▸ **The task**: Pick out every row below that contains the word "what" and copy each of those rows. Case counts.

▸ **Available data**:
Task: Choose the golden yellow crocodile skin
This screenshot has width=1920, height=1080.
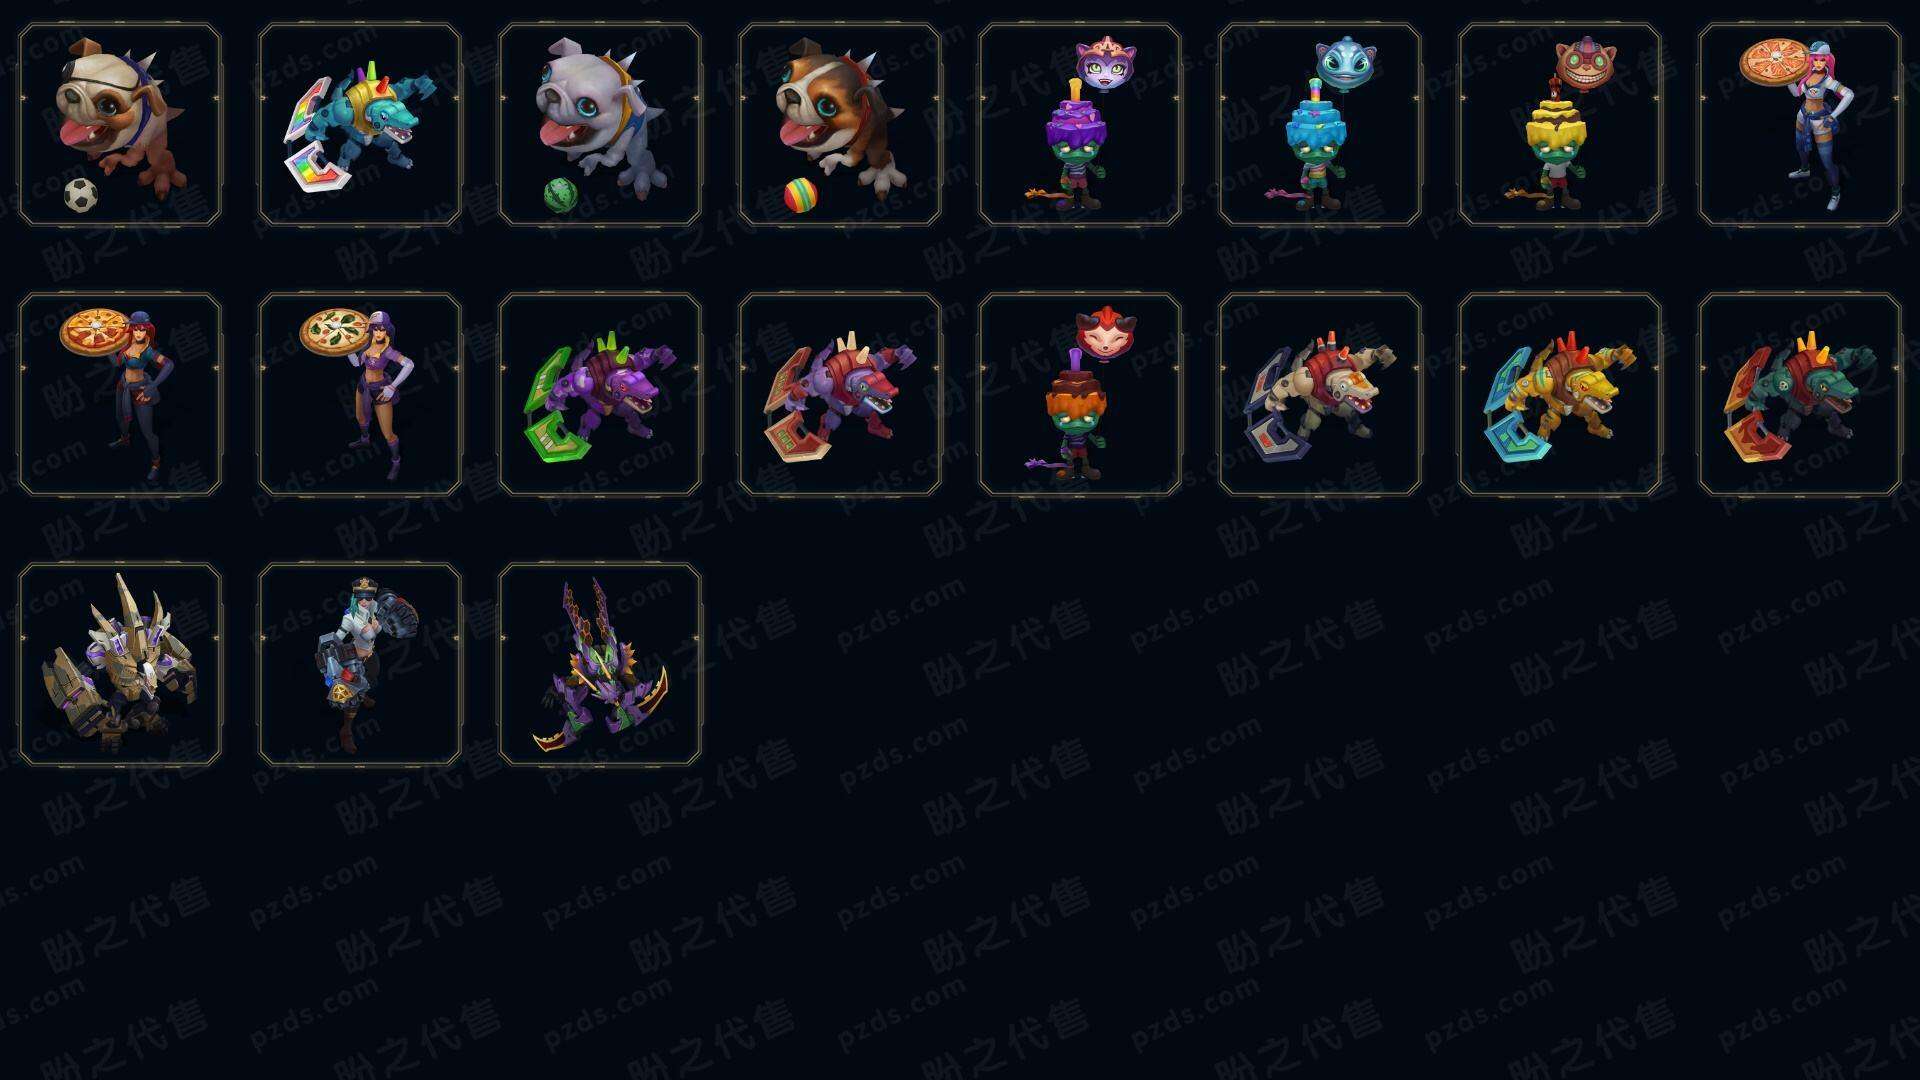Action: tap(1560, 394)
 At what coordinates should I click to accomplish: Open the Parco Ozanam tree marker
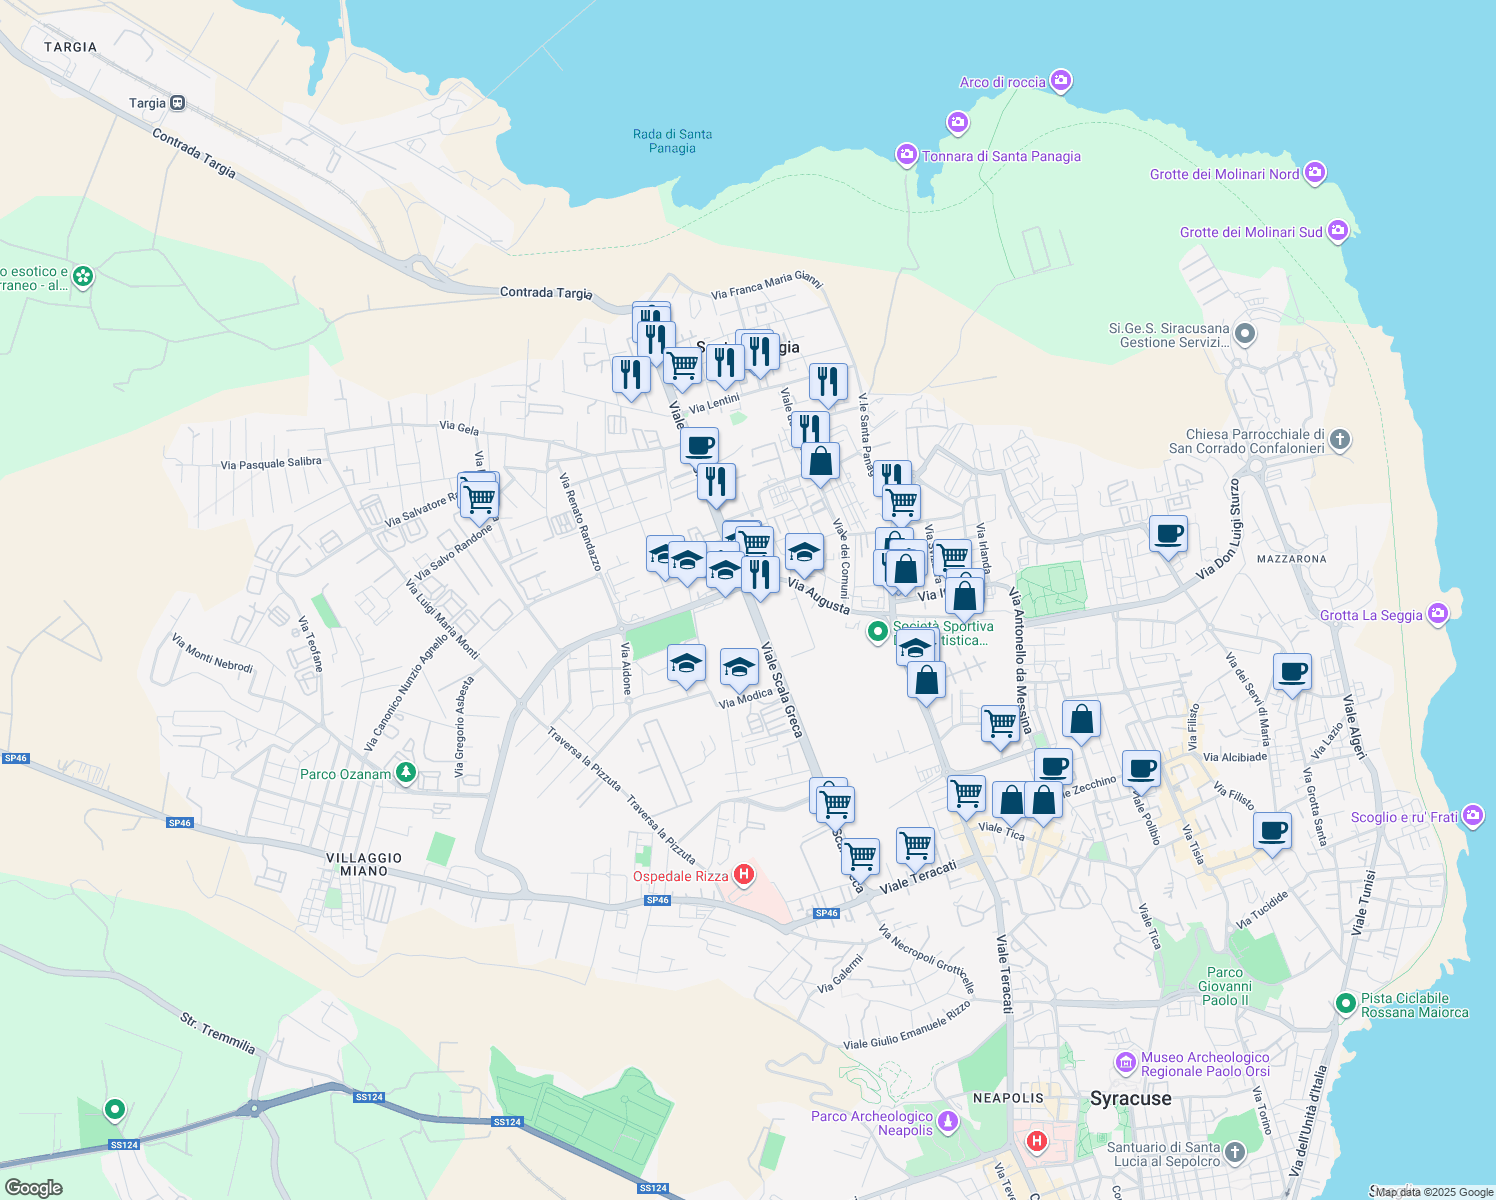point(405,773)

==

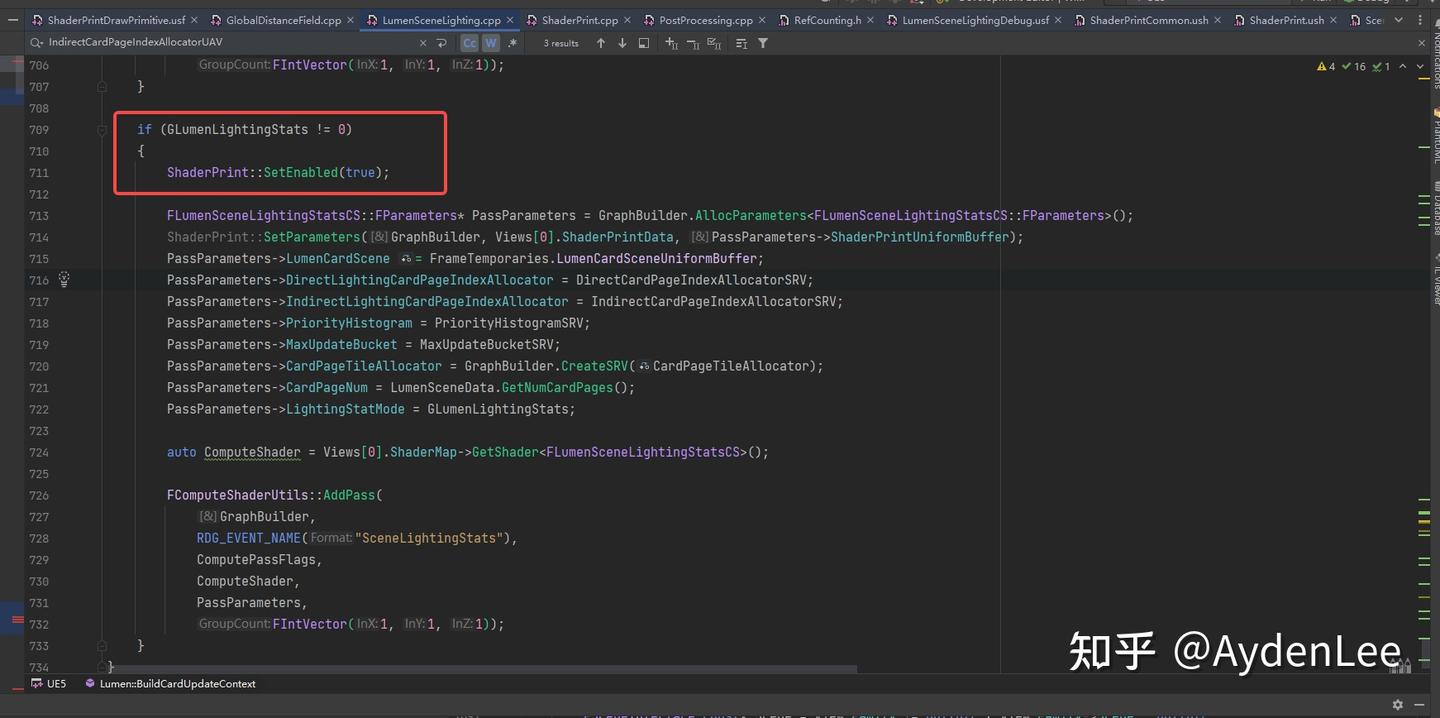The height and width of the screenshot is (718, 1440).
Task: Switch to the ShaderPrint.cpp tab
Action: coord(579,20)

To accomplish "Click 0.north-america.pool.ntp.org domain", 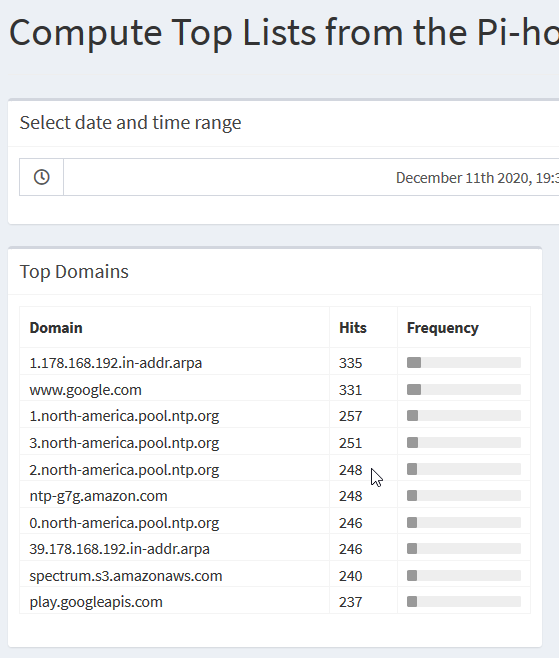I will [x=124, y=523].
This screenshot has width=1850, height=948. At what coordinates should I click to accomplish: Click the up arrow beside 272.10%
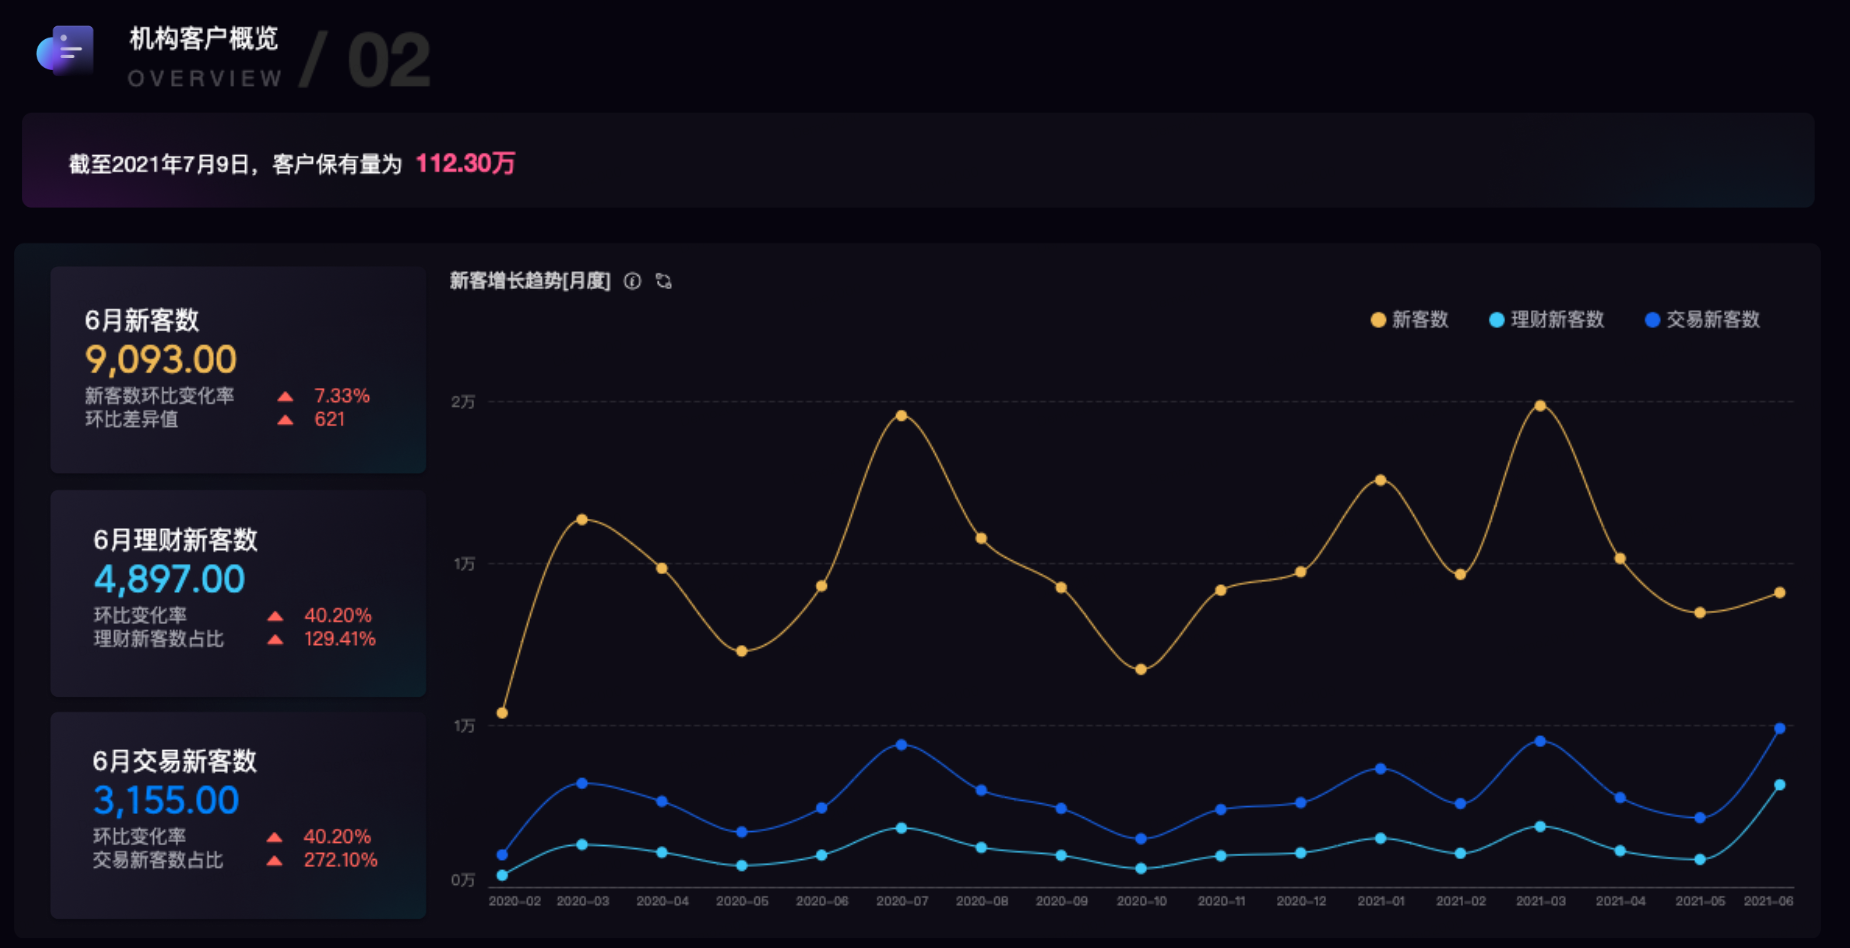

---

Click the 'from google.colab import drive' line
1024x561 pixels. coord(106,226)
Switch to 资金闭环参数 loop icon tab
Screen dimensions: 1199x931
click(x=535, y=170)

▸ **Correct response**:
 At what coordinates should I click to accomplish: Open the Parco Ozanam tree marker
This screenshot has width=1850, height=948. At what coordinates should I click to accomplish: Click the up arrow beside 272.10%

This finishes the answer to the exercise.